Step III - Modifications?
It seemed to me that we would be better off with silicon rectifiers and a beefier capacitative reservoir. The electrolytic cap which was in place had to go anyway. Using it in its present state seemed to invite disaster. (I have had caps blow up, sounds like a shotgun shell going off, travels at about the same speed, and leaves behind all kinds of debris) I had some Mallory low profile 180 uF/450V electrolytics on hand which would fit on a PC board underneath the chasis.
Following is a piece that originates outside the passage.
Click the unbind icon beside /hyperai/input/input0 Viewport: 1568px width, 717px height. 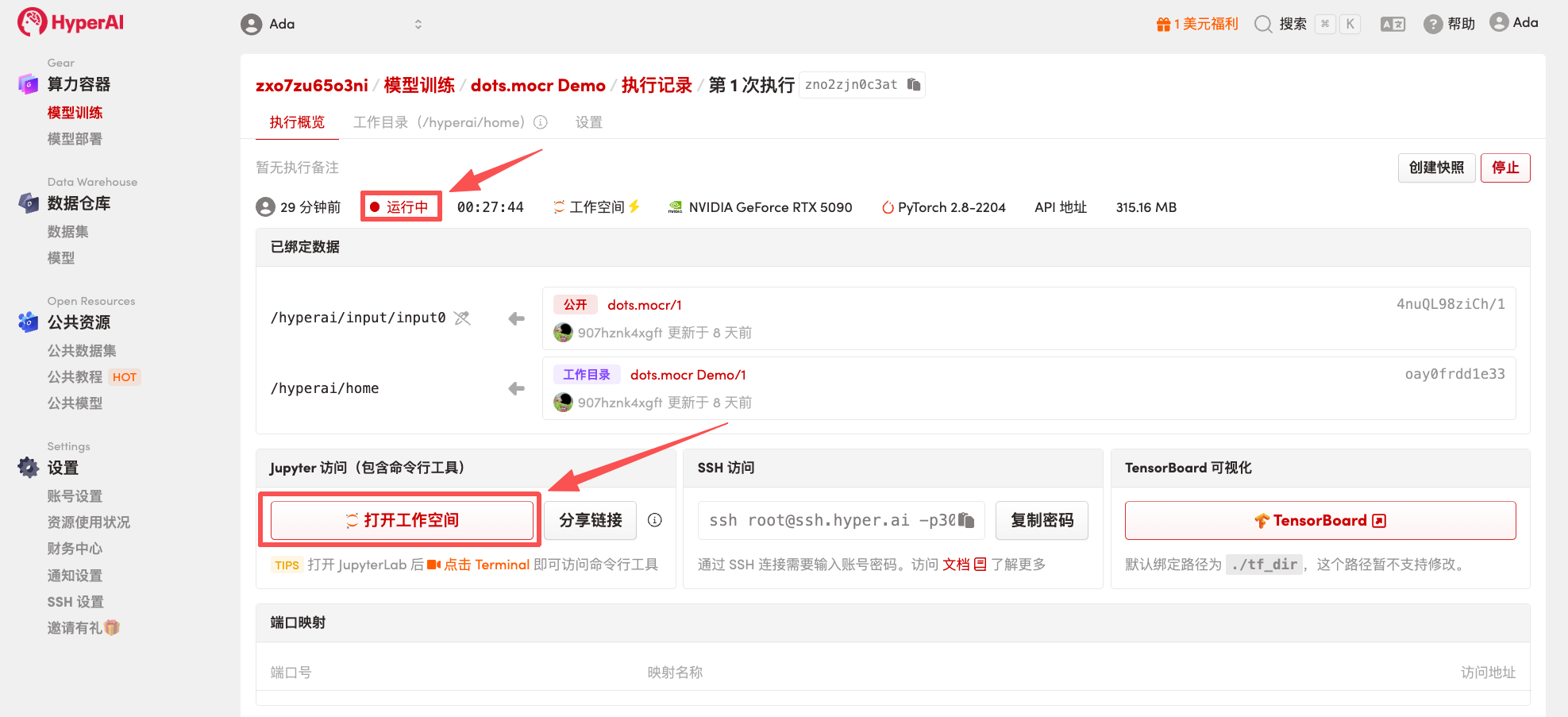(462, 318)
Conveniently, the PC board is attached to the studs of the power transformer via threaded 8-32 standoffs.
I decided to regulate the preamplifier and phase splitter stages with an LM317 circuit modified with the inclusion of a high voltage NPN transistor and zener to prevent the LM317 from seeing more than its allowable "input/output" voltage. The adjust leg of the regulator is lifted 325 volts above ground with a zener diode string and the appropriate filter and bypass capacitors are all in place. The regulator delivers a ripple free 340 volts to the node which feeds the phase splitter. There is just enough load on the regulator to insure optimal performance. The schematic for the new power circuit is shown below:

The B+ for the pre-amplification and phase splitter stages are further filtered by a 33uF/450VDC capacitor at each end adjacent to the tubes. Star grounding is used at one lug of the terminal strip mounted near the preamplifier stage.
The input potentiometer was replaced with a low noise variety. The 250N input capacitor was replaced with a high quality polycarbonate. All of the paper and ceramic caps and the old carbon composition resistors were jettisoned and replaced with silvered mica's, Orange Drops and Xicon metal film.
The final modification was to allow biasing each EL34/6CA7 separately. I did this by tapping the bias supply (new 220uF filter caps and rectifier) and added two 10K PC mount trimmer pots. Each pot is connected to the bias supply via its own 22k resistor. Were the pot to be damaged, the bias will go to a full -116VDC, cutting off the output tubes and preventing damage. The bias is controllable over a range of -26 to -44 VDC.
In order to measure the cathode current of the output tubes I placed a 1 ohm resistor in the cathode path to ground by means of a 1/8" normally closed phone jack. The ground path is uninterrupted unless a plug is inserted. The voltage drop across the resistor can be measured. The balance adjustment was also replaced with a PC mount trimmer. It is important to carefully check the resistance of the cathode resistor by subtracting the resistance of the test leads in situ . Each of the 1 ohm resistors I used actually measured 1.18 ohms.